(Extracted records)
....................
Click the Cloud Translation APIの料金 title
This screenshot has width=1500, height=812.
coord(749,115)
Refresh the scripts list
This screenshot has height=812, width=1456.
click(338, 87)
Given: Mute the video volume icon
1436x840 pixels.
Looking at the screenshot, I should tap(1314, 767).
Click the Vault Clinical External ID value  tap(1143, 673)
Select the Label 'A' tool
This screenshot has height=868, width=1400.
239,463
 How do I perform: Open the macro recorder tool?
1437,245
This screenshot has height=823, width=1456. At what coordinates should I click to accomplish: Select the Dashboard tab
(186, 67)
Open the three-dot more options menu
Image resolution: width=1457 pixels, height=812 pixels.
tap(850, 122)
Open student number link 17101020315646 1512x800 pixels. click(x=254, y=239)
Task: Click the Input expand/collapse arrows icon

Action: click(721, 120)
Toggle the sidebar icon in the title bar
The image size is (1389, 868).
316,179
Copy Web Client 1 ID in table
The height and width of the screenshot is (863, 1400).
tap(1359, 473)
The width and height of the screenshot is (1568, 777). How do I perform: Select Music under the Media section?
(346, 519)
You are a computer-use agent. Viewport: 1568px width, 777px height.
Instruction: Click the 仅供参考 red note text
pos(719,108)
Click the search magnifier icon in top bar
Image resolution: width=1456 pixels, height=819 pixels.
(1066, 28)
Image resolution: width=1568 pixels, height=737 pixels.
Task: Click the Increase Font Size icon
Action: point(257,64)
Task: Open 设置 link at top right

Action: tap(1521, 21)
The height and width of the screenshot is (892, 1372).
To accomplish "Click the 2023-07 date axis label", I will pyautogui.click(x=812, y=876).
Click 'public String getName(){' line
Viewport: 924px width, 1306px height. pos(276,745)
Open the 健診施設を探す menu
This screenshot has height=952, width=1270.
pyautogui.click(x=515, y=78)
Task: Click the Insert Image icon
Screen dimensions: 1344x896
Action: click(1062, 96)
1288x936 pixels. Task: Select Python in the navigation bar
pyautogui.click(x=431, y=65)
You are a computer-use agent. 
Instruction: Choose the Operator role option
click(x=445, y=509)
....................
▸ Your goal
Your answer must consist of every line above, transcribed verbatim.

▸ Exercise result
Click the Cloud Translation APIの料金 title
This screenshot has width=1500, height=812.
coord(749,115)
Refresh the scripts list
This screenshot has height=812, width=1456.
click(338, 87)
Given: Mute the video volume icon
1436x840 pixels.
Looking at the screenshot, I should tap(1314, 767).
Click the Vault Clinical External ID value  tap(1143, 673)
Select the Label 'A' tool
This screenshot has height=868, width=1400.
239,463
 How do I perform: Open the macro recorder tool?
1437,245
This screenshot has height=823, width=1456. At what coordinates should I click to accomplish: Select the Dashboard tab
(186, 67)
Open the three-dot more options menu
Image resolution: width=1457 pixels, height=812 pixels.
tap(850, 122)
Open student number link 17101020315646 1512x800 pixels. click(x=254, y=239)
Task: Click the Input expand/collapse arrows icon

Action: click(721, 120)
Toggle the sidebar icon in the title bar
The image size is (1389, 868).
316,179
Copy Web Client 1 ID in table
The height and width of the screenshot is (863, 1400).
tap(1359, 473)
The width and height of the screenshot is (1568, 777). How do I perform: Select Music under the Media section?
(346, 519)
You are a computer-use agent. Viewport: 1568px width, 777px height.
Instruction: Click the 仅供参考 red note text
pos(719,108)
Click the search magnifier icon in top bar
Image resolution: width=1456 pixels, height=819 pixels.
(1066, 28)
Image resolution: width=1568 pixels, height=737 pixels.
Task: Click the Increase Font Size icon
Action: point(257,64)
Task: Open 设置 link at top right

Action: tap(1521, 21)
The height and width of the screenshot is (892, 1372).
To accomplish "Click the 2023-07 date axis label", I will pyautogui.click(x=812, y=876).
Click 'public String getName(){' line
Viewport: 924px width, 1306px height. pos(276,745)
Open the 健診施設を探す menu
This screenshot has height=952, width=1270.
pyautogui.click(x=515, y=78)
Task: Click the Insert Image icon
Screen dimensions: 1344x896
Action: click(1062, 96)
1288x936 pixels. Task: Select Python in the navigation bar
pyautogui.click(x=431, y=65)
You are a computer-use agent. 
Instruction: Choose the Operator role option
click(x=445, y=509)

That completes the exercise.